敬白に該当する言葉として「Sincerely」が近いとみられています。「Sincerely,自分の名前」とサインの上部に書きます。謹啓と敬白の組み合わせがルールであると同じように、「Dear」と「Sincerely」は慣用表現で、特別な意味があるかは定かではありません。
謹啓の使い方
頭語として謹啓以外に「拝啓」「前略」などがあります。謹啓の結語は「謹白」「敬白」「謹言」などが適切です。謹啓は丁寧な表現ですが、使い方を間違えるとかえって失礼にあたるので気をつけましょう。
謹啓は親しい間柄には使わない言葉のため、ビジネスにおいても常日頃から親しくさせてもらっている方には、他人行儀と受け取られてしまうことがあります。目上の方であってもお付き合いの程度で言葉の選択が必要です。
謹啓は文頭に記載して、そのまま一文字空けて時候の挨拶文を続けます。謹啓だけで改行しないようにしましょう。本文の結びに相手の健康や発展を祈る文で締めくくり、敬白や謹白で終わります。結語は文末または改行した行末に書きます。
目上の人やビジネスシーンで使う
謹啓はより改まった文書を送付する場合に使われます。初めて取引をする相手や業務上お世話になったことへのお礼状、法人としての大きな出来事(本社移転や役員交代、商号変更)や案内状(新築パーティーのお知らせ)などの場面です。謹啓と敬白・謹白を使うよい例です。

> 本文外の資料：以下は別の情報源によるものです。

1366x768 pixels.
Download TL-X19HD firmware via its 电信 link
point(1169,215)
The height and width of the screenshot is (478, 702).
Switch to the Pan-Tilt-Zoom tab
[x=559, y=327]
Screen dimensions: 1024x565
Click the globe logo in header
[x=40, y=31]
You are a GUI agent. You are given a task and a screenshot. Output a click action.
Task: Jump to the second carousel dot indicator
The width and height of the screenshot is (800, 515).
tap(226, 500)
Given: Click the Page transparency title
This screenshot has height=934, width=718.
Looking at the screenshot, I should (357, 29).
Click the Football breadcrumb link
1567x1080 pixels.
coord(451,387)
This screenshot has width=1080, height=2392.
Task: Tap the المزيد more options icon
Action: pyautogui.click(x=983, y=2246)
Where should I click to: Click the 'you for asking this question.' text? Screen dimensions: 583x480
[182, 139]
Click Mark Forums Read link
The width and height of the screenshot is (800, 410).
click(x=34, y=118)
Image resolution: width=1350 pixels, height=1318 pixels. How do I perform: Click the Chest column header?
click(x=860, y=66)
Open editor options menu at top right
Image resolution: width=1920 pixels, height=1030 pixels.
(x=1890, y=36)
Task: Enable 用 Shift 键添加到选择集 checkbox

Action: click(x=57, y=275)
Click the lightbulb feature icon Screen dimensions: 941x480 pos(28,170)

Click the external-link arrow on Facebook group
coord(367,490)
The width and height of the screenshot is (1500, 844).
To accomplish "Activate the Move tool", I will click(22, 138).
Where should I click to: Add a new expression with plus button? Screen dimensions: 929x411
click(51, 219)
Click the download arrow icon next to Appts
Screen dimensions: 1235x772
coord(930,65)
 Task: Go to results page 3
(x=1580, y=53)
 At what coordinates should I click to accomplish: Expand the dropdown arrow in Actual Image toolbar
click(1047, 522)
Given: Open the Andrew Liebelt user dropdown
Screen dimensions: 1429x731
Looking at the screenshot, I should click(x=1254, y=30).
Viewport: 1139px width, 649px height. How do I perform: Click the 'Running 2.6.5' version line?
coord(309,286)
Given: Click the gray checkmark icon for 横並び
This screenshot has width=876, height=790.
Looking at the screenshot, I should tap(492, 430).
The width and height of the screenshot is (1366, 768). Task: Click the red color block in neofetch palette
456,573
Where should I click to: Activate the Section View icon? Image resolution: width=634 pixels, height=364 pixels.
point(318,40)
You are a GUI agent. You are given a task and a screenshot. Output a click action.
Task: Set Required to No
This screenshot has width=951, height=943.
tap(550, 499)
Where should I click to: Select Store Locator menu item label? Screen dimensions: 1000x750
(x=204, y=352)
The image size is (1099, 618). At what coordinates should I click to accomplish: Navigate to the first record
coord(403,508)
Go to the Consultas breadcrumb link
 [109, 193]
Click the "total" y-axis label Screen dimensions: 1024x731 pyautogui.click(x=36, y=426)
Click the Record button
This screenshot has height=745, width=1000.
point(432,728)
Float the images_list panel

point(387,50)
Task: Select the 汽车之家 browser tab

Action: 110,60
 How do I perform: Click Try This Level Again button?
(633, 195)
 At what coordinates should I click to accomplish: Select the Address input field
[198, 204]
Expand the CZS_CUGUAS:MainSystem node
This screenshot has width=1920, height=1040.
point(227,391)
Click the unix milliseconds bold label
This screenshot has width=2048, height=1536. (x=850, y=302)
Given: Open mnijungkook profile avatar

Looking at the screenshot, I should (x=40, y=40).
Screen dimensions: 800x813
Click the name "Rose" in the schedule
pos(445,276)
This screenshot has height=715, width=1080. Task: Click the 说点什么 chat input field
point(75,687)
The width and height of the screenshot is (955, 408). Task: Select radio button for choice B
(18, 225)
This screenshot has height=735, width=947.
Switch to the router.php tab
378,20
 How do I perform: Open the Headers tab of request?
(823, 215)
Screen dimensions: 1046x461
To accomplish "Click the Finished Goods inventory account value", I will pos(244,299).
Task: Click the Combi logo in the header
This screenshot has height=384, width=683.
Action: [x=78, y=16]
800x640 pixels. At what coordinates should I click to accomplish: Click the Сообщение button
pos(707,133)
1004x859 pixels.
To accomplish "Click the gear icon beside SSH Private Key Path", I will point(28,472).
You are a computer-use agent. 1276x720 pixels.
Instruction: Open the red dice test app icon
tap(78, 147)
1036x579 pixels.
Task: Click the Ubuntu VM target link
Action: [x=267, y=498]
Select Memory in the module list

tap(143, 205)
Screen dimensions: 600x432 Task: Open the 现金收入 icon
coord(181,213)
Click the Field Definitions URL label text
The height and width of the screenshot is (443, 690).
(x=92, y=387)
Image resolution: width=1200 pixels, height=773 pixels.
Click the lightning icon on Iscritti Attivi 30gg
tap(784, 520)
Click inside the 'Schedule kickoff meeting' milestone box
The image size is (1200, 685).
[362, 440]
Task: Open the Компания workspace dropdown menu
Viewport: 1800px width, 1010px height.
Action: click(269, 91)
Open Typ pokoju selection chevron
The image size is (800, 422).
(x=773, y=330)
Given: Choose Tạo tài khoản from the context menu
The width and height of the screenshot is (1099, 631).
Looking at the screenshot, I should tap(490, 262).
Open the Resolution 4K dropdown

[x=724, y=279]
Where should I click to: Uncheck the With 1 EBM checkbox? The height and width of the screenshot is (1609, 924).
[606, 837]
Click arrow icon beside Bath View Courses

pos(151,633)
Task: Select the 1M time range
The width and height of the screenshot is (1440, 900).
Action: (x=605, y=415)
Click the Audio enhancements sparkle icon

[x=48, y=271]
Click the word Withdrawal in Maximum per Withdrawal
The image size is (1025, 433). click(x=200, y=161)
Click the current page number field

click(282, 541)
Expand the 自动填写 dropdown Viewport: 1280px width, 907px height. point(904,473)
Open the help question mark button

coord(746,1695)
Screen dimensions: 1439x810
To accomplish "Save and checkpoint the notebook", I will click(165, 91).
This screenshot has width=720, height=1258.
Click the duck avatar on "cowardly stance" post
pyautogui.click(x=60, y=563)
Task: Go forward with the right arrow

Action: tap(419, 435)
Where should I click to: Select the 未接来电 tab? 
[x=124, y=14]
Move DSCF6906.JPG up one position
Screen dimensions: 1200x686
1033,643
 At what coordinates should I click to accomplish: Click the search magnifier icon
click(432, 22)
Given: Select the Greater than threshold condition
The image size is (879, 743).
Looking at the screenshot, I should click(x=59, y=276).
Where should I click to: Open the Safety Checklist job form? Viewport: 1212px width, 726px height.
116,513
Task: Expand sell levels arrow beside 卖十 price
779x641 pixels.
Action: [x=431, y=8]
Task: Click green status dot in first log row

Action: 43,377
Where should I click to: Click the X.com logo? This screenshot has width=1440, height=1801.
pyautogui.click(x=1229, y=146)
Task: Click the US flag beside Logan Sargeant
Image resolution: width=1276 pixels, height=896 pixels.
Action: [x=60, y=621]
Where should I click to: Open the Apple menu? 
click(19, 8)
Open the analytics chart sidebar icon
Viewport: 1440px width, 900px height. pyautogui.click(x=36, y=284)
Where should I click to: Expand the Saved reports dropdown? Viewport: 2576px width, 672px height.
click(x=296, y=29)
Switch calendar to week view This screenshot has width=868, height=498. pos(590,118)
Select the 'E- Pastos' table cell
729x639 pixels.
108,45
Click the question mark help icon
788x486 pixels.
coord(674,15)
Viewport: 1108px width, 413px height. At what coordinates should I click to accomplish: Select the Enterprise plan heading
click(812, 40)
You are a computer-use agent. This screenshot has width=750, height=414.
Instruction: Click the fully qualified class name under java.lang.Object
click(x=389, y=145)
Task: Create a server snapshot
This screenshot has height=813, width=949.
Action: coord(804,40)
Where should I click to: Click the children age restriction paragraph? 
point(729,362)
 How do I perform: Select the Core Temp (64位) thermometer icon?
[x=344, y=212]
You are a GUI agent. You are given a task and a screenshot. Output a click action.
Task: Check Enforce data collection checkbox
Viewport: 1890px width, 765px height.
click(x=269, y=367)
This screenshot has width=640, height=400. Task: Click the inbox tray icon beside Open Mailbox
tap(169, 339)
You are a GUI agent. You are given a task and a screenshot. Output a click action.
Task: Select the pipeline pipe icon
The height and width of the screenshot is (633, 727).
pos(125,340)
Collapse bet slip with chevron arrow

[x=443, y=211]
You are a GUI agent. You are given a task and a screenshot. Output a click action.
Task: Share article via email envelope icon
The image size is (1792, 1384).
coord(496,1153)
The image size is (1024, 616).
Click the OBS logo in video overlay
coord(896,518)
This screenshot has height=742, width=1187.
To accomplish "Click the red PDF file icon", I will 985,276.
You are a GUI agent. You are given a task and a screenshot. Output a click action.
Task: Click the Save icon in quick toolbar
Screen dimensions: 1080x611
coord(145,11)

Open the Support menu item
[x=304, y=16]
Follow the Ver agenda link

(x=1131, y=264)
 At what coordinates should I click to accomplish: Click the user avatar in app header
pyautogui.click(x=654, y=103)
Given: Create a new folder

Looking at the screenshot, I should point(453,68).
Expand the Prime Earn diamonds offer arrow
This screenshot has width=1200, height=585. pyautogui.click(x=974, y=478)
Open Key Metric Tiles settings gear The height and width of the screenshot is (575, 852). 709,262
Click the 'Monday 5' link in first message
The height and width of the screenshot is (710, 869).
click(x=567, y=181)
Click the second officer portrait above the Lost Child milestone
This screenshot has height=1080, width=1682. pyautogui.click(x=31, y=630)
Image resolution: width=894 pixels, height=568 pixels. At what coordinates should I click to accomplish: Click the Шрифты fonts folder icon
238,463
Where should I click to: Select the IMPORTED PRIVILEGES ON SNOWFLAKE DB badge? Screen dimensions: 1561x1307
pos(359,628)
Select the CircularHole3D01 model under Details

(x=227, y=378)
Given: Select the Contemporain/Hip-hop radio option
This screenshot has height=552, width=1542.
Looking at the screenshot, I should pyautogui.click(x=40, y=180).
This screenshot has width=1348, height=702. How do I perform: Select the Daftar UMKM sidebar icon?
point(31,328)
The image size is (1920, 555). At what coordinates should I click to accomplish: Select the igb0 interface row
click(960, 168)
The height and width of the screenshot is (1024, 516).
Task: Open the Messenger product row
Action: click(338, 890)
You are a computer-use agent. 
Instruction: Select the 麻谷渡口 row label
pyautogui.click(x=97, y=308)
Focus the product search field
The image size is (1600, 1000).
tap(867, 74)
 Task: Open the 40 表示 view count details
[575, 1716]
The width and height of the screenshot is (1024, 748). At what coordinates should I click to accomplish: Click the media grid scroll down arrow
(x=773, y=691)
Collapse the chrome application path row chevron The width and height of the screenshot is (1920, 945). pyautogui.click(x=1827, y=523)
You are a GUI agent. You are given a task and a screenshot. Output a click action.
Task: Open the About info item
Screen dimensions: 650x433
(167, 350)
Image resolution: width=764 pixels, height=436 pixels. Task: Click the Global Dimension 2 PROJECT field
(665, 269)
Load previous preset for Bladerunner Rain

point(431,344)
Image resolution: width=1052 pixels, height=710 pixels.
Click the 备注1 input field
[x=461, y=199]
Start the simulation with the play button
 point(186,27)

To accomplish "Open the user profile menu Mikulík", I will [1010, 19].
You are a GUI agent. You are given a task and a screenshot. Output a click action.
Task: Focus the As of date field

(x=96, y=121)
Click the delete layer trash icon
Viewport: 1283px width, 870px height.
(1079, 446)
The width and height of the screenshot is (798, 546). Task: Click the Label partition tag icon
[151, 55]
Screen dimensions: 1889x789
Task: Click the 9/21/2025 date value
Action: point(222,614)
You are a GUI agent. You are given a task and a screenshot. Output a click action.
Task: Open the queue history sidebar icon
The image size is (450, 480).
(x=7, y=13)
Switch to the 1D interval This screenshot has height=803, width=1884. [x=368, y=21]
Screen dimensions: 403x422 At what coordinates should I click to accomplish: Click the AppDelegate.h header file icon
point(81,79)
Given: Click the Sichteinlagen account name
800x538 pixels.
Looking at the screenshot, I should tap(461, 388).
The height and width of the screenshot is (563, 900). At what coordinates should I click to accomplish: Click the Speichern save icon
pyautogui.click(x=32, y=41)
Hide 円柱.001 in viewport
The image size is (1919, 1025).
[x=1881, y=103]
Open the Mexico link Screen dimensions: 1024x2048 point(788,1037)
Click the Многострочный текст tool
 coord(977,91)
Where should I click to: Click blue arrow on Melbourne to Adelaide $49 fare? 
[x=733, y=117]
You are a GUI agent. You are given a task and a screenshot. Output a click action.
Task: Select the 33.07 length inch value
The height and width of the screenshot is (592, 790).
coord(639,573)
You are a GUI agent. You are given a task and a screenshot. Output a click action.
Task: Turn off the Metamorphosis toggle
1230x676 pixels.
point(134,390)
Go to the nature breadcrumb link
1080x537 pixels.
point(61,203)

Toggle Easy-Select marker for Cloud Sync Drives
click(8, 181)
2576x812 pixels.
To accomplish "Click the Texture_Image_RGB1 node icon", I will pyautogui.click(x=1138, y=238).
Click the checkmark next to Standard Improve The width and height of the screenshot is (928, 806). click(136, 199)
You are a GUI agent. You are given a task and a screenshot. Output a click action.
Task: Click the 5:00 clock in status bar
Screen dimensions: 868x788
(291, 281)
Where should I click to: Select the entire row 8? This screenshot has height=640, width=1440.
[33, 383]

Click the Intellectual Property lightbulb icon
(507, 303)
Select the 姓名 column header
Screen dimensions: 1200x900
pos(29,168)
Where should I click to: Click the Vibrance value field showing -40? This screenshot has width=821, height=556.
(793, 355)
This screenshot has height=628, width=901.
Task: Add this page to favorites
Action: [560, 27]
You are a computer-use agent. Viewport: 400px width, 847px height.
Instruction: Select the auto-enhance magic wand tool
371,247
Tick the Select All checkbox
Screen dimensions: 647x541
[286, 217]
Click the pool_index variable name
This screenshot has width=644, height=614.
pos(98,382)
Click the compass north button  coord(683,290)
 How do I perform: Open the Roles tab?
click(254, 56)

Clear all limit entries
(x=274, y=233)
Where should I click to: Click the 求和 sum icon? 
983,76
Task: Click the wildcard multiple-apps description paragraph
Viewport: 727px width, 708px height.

さらに、謹啓は見積書や契約書を送付する場合も、相手に敬意を表して良い気分で内容を確認してほしいという願いで使われます。相手に合わせて敬白や謹白を使い分けてます。個人でも目上の方にお礼状を出すような場合には謹啓や敬白を使って敬意を表することができます。
転移を知らせる例文
法人の転移のお知らせの例文を紹介します。謹啓は文頭ですが、敬白は文末の流れに合わせて書く位置が異なります。縦書きで敬白を上に書くことはないですが、横書きでは敬白を右揃えにしたり、改行して左寄せにします。例文を上手に活用しましょう。
謹啓寒冷の候貴社ますますご隆盛のこととお慶び申し上げます。平素は格別のご高配を賜り厚く御礼申し上げます。さてこのたび弊社は、左記(下記)へ転移し業務を行うことになりました。
これを機に社員一同より一層の努力をしてまいりますので、何とぞご高承の上一層のお引き立てを賜りますようお願い申し上げます。まずは略儀ながら書中にてご通知かたがたご挨拶申し上げます。敬白
転勤を知らせる例文
転勤を知らせる例文を紹介します。時候の挨拶はいくつか例文で準備をしておくと手紙を書くことが億劫になりません。各月の例文を作成して手元におくとよいでしょう。
謹啓さざんかの咲く頃となり、ますますご清栄のこととお慶び申し上げます。このたび、12月10日をもちまして弊社福岡支店勤務を命ぜられ過日着任いたしました。皆様には、本社在勤中に格別のご厚情を賜り深く感謝いたしております。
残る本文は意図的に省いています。